For every $1 spent world wide on routers, hubs and switches, more than 40 cents goes to Cisco. However, this is not only because of their marketing. Cisco has good products. Not necessarily the best products but very good products in most categories. More importantly, Cisco services their customers like no other company - a much bigger deal than simple sales and marketing. Furthermore, its IOS operating system contains many hooks, so for those customers who choose to go with proprietary solutions, they are locked in to Cisco. Because of this unmatched customer service and the lock-in, Cisco has been able to justify a substantial price premium over every other company in the market.

To highlight just how successful Cisco has been in the enterprise market, I point to the LAN switching market. Cisco was a little late to this party, but made up for it in a big way. In its fiscal 1998, Cisco entered the year with 36% market share and ended with 49% market share. This one product category accounted for 57% of Cisco's growth for the year.

A couple things to think about for 1999:
1 - Will enterprise spending growth (~14% in 1998) accelerate or decelerate? I'm betting for a slight deceleration due to Y2K, increasing price competition, etc.

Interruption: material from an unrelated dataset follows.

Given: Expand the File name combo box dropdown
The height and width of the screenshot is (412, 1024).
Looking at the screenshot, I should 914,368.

2 - Can Cisco duplicate its awesome market share gains in 1999? I think it will be very difficult due to its already large share and again, increasing price based competition enabled by the growing deployment of IP-only networks (no need for the multi-protocol bells and whistles of IOS)
3 - Can Cisco sustain its 65% + Gross margins on this equipment? Again very difficult given Cisco itself cut prices on Cat5000 switches by 25 to 40% depending on the configuration and semiconductor prices have stabilized from 1998's freefall.

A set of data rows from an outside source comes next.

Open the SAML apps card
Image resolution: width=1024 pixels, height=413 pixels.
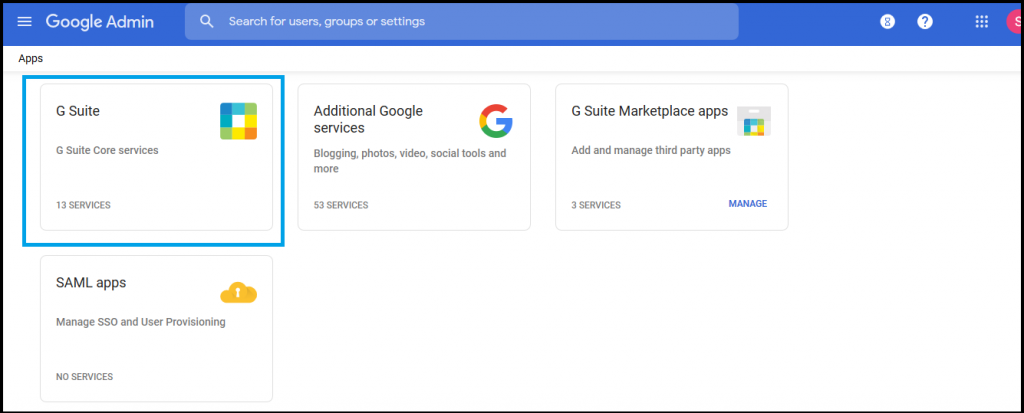coord(157,328)
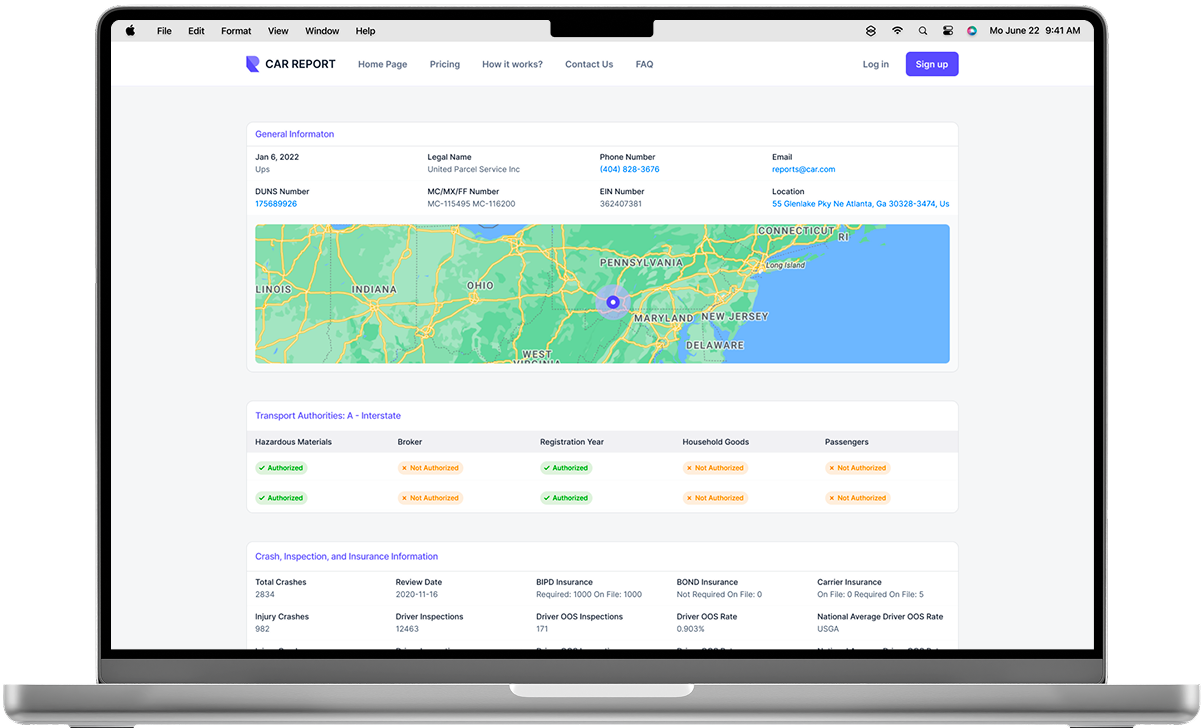Open the Format menu
This screenshot has width=1201, height=728.
(236, 31)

The real big question that I have is whether Cisco will be able to grow the Carrier business fast enough to make up for what I believe to be deceleration in its core enterprise business (may I add which was through no fault of Cisco's). A couple of points here:
1 - Where are the contracts? Long deployment cycles mean carrier revenues for the rest of FY1999 should already be in contract. Sprint has not committed to actual deployment as far as I know, USWest has 3 vendors in house, AT&T did their big frame relay upgrade last year. Only WorldCom has committed to a major deployment.
2 - Who are the end-to-end customers? GTE is buying ASND racs and ATM, USWest is buying ATM/frame from Cisco, Ascend and NN simultaneously, Sprint appears to have promised business to everyone without actually signing a contract.

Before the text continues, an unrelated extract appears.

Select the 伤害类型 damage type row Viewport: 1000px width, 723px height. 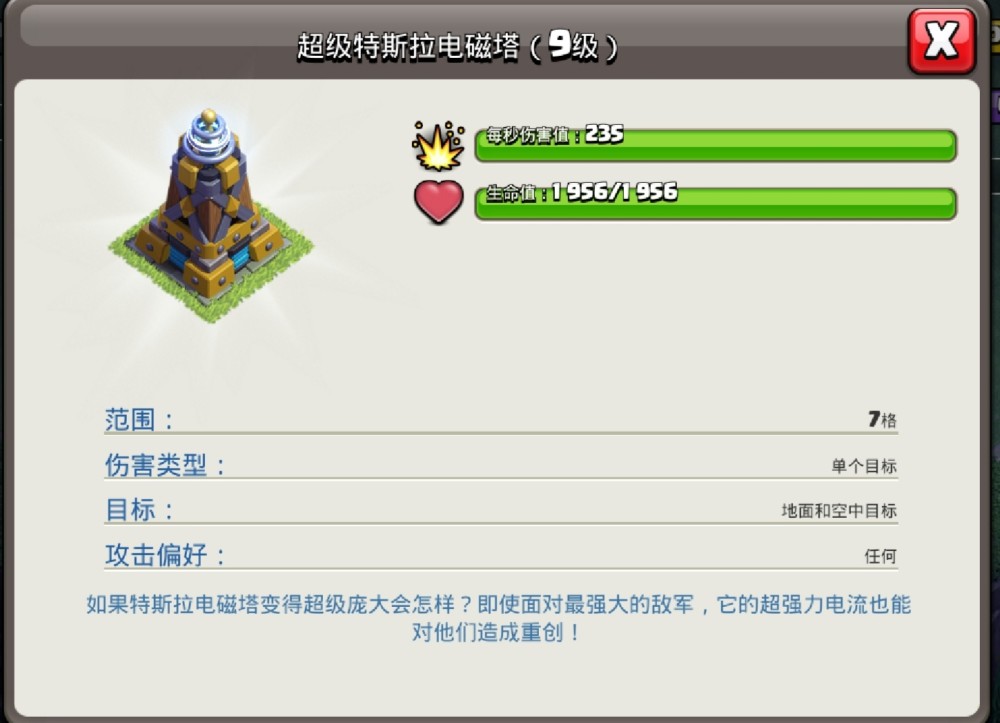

3 - Just how much Cable modem/xDSL will Cisco deploy this year and what kind of margins can it make? AT&T and the rest of the cable industry will eventually deploy millions of these things. Cisco has a non-exclusive contract with T. T tells me that they are insisting on absolute adherence to standards and that the rest of the cable industry will hold firm on that. Sounds like possible low margins to me.
4 - Who is buying all of this remote access Cisco claims to be selling? I suspect that it is enterprises, and that alot of the reported sales of dial access are dial ports on routers.
5 - How much of the 85% share of internet class routers can Cisco maintain against the onslaught of new competition in a category that has been blissfully uncompetitive for years? I think alot ~75-80% but that prices will have to come down alot - I think Cisco makes 80% gross margins here.

Looking back at my post, I think it sounds too negative. Lets be clear, I am only concerned about Cisco's ability to please an investor base that is expecting 35-40% top line growth based on consensus earnings estimates. It did 31.3% last year. In the long run, I think Cisco will emerge as a big winner. As will Lucent. Even Nortel. It is not a zero sum game amongst these three. I am just looking for a much better entry point.